The following example should clarify the reason. Given:
$callback = Matcher::for( function(...$args) { } function($a = 'x', $b = 'y', $c = 'z') { } ); $callback('foo', 'bar');
Without knowing the internal of weight calculation, one is naturally led to assume the matching callback is the second.
However, without applying the special weight calculation for variadics, both callbacks would have a
weight of 1
(because the modulus of difference between received arguments and declared params is
1
in both cases), and so the executed function would not be predictable.
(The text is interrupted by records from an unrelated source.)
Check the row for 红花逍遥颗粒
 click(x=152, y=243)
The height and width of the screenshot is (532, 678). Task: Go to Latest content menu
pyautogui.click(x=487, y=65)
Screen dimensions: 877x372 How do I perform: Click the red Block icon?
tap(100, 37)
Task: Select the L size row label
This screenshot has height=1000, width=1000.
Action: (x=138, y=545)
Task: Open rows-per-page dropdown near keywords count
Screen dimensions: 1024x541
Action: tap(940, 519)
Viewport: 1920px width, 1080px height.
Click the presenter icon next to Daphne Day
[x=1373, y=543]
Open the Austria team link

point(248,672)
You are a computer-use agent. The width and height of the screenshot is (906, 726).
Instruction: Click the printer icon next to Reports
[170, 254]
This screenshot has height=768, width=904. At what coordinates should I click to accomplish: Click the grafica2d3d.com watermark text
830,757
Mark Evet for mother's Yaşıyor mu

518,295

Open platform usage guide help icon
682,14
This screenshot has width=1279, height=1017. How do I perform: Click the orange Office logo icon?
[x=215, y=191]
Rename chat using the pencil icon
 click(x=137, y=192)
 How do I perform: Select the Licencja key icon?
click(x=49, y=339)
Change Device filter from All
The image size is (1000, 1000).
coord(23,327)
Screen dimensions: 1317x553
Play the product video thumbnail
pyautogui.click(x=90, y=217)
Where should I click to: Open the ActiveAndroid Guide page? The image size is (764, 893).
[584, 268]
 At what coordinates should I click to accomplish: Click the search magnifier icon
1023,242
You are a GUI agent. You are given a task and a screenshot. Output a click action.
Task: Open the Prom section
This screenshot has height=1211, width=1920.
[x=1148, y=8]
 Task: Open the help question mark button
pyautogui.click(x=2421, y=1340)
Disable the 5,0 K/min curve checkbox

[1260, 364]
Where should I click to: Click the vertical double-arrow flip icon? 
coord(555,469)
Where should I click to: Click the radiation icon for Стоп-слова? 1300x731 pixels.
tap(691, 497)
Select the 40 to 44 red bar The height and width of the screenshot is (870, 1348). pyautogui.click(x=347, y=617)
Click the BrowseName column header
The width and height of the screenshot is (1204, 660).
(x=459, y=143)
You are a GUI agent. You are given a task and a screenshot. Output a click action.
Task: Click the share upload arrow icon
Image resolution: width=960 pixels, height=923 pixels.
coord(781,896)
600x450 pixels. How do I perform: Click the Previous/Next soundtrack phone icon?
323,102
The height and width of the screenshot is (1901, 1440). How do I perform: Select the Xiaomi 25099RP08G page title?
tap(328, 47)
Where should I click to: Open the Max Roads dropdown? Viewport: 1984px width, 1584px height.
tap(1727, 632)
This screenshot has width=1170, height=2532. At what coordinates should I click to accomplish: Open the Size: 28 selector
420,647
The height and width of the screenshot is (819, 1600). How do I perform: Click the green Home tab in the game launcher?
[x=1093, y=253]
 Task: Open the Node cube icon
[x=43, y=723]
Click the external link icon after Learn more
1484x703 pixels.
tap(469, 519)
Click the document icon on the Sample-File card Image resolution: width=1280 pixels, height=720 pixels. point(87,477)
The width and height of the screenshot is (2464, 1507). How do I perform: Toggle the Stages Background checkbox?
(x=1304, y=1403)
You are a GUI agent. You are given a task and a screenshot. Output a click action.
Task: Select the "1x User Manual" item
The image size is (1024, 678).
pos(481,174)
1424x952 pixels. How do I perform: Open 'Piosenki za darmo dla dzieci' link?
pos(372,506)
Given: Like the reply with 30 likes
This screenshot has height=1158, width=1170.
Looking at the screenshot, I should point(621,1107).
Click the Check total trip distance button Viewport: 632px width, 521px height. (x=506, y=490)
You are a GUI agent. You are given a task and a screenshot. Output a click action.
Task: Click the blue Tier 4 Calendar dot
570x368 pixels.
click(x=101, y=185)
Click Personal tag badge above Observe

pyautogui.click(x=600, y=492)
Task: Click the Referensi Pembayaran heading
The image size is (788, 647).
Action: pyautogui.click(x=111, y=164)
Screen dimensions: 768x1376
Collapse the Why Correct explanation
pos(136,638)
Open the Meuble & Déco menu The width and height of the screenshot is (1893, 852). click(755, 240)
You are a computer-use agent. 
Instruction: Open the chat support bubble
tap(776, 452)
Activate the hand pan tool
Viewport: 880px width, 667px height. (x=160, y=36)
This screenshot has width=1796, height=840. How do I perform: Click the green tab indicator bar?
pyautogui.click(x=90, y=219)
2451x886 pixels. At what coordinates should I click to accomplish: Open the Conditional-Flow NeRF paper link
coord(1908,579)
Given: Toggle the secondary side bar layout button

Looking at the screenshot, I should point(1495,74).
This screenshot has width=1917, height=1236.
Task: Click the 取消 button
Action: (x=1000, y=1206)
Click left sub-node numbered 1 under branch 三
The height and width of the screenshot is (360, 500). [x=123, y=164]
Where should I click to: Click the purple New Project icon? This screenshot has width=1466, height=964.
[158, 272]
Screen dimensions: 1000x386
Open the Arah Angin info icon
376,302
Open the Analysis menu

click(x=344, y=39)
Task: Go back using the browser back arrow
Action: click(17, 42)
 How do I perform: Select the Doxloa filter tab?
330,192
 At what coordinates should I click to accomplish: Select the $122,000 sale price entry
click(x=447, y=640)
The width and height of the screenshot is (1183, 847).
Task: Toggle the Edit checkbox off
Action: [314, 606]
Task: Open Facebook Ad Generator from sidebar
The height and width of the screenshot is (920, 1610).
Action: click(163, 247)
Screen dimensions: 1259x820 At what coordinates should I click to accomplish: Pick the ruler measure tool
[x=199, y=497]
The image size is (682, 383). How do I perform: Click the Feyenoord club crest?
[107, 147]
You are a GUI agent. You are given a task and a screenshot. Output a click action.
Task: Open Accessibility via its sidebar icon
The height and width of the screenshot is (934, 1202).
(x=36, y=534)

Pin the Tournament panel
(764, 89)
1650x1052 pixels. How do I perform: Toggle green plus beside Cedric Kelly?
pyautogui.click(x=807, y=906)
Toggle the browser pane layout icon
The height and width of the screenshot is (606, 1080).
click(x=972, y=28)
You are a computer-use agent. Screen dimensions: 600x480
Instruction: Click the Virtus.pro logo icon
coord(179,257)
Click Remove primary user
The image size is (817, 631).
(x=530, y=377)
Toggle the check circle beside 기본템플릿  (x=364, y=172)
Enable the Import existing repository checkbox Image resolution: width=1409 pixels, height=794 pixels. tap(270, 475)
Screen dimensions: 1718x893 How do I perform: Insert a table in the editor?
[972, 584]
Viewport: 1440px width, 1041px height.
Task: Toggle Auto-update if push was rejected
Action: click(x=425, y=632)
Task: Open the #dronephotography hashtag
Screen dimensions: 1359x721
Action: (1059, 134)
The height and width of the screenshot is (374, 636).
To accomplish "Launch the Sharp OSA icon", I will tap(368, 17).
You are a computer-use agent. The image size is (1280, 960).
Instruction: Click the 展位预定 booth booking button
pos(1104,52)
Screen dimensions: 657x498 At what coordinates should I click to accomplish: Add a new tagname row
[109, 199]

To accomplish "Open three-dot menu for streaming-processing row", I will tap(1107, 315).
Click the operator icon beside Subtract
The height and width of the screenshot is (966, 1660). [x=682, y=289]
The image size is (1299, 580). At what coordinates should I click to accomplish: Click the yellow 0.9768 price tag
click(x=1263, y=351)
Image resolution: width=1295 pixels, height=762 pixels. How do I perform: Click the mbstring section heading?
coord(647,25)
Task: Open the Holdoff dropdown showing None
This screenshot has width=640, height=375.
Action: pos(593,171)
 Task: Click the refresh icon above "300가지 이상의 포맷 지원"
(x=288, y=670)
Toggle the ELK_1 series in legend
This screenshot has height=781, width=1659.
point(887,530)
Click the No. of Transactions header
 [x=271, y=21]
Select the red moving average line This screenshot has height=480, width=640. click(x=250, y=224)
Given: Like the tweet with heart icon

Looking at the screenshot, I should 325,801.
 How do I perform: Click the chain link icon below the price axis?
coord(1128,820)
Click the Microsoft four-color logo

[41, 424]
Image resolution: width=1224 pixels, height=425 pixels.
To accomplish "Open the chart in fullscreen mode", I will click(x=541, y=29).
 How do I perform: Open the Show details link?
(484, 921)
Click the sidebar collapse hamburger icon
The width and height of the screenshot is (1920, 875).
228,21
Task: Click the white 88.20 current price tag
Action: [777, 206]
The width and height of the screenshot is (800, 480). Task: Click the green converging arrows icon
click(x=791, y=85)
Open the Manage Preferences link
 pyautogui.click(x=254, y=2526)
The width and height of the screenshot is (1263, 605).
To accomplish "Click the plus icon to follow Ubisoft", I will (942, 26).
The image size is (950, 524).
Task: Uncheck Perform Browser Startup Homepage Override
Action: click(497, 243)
Thanks to "special" weight calculation applied to variadics, the function with variadic argument
matches with a weight of -1
and the other callback, having higher weight, is executed as one could
expect.
However, when variadics also include type declaration, their specificity increases with the number of arguments passed, easily increasing the chances of matching.
For example:
$callback = Matcher::for( function(int...$numbers) { return 'These numbers matched: ' . implode(', ', $numbers); } function(int $age) { return "I'm $age years old."; }, function($a, int $b, $c) { return implode(', ', [$a, $b, $c]); } ); $callback(1, 2, 3); // "These numbers matched: 1, 2, 3" $callback(35); // "I'm 35 years old."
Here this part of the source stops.